─── Provided data ───

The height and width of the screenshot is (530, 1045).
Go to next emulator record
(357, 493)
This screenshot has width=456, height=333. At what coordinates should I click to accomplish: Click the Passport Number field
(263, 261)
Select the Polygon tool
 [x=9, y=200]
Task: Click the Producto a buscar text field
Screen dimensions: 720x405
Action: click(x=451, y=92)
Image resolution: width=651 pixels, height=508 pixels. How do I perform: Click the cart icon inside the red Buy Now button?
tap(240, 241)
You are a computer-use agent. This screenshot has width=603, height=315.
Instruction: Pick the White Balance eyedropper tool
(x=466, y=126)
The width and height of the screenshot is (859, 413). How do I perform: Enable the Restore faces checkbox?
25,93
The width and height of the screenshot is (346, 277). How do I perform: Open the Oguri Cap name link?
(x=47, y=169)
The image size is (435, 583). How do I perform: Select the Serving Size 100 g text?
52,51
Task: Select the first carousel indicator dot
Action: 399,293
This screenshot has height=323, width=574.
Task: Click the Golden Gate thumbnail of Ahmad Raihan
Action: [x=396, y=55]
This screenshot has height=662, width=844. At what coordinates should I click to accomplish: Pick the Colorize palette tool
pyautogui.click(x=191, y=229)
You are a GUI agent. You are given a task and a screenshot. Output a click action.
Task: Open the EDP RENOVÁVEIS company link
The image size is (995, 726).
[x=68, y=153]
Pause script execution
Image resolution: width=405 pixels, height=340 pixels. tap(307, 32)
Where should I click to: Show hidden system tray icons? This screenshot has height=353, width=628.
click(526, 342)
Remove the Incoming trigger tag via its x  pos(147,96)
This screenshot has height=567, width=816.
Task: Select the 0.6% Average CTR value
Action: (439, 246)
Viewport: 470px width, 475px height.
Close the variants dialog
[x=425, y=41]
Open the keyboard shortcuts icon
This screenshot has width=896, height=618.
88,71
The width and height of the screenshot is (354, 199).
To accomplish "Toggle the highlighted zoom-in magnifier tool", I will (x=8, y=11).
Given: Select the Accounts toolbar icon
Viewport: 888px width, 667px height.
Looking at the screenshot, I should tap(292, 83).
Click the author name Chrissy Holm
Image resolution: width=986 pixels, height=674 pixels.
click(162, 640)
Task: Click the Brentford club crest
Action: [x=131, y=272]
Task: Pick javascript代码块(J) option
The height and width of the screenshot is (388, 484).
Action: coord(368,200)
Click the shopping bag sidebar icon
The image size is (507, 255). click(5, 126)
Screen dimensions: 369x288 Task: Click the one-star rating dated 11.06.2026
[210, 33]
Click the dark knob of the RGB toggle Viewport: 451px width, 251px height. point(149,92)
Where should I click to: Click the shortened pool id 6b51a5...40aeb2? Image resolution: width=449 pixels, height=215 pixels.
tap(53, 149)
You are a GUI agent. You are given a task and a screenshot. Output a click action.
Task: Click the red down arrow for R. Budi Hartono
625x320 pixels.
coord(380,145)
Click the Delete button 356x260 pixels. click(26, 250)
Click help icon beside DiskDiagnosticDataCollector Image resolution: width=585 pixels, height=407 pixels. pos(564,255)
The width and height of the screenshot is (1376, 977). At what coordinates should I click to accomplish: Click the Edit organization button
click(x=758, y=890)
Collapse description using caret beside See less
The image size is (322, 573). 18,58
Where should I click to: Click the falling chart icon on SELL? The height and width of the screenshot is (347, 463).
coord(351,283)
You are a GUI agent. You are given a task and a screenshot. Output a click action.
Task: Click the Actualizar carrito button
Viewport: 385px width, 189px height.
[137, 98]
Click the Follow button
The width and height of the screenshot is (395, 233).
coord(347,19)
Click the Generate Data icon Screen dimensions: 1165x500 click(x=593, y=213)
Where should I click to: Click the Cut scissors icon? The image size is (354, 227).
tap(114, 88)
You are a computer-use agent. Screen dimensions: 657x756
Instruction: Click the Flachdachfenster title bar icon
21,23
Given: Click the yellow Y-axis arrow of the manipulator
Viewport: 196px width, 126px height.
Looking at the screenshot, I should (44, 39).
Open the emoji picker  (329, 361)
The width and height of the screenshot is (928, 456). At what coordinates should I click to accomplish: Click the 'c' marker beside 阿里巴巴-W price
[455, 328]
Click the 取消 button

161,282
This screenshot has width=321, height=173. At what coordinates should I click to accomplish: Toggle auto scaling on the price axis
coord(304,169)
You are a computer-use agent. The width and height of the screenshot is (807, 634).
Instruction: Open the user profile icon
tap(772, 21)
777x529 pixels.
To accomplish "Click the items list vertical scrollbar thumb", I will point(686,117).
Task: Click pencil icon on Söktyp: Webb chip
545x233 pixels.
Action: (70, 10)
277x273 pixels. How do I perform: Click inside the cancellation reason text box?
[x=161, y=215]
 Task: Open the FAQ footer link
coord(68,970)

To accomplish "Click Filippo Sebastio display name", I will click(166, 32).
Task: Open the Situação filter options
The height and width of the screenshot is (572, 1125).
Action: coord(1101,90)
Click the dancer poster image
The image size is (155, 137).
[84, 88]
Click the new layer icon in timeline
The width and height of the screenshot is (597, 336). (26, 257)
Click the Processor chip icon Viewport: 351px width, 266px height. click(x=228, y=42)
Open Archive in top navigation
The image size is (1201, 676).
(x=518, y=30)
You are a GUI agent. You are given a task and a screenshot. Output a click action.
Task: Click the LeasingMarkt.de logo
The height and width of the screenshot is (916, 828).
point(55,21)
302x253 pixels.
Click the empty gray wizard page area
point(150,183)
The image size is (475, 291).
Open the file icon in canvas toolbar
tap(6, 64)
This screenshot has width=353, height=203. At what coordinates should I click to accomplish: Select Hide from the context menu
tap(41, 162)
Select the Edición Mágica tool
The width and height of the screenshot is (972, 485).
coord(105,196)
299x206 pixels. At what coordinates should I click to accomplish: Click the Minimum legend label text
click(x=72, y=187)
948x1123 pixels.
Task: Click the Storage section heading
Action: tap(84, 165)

───

Exercise directions: Return exactly the lines from the line holding "The image size is (475, 291)." to the last line of the data, with both of those lines included and nothing added.

Response to the exercise:
The image size is (475, 291).
Open the file icon in canvas toolbar
tap(6, 64)
This screenshot has width=353, height=203. At what coordinates should I click to accomplish: Select Hide from the context menu
tap(41, 162)
Select the Edición Mágica tool
The width and height of the screenshot is (972, 485).
coord(105,196)
299x206 pixels. At what coordinates should I click to accomplish: Click the Minimum legend label text
click(x=72, y=187)
948x1123 pixels.
Task: Click the Storage section heading
Action: tap(84, 165)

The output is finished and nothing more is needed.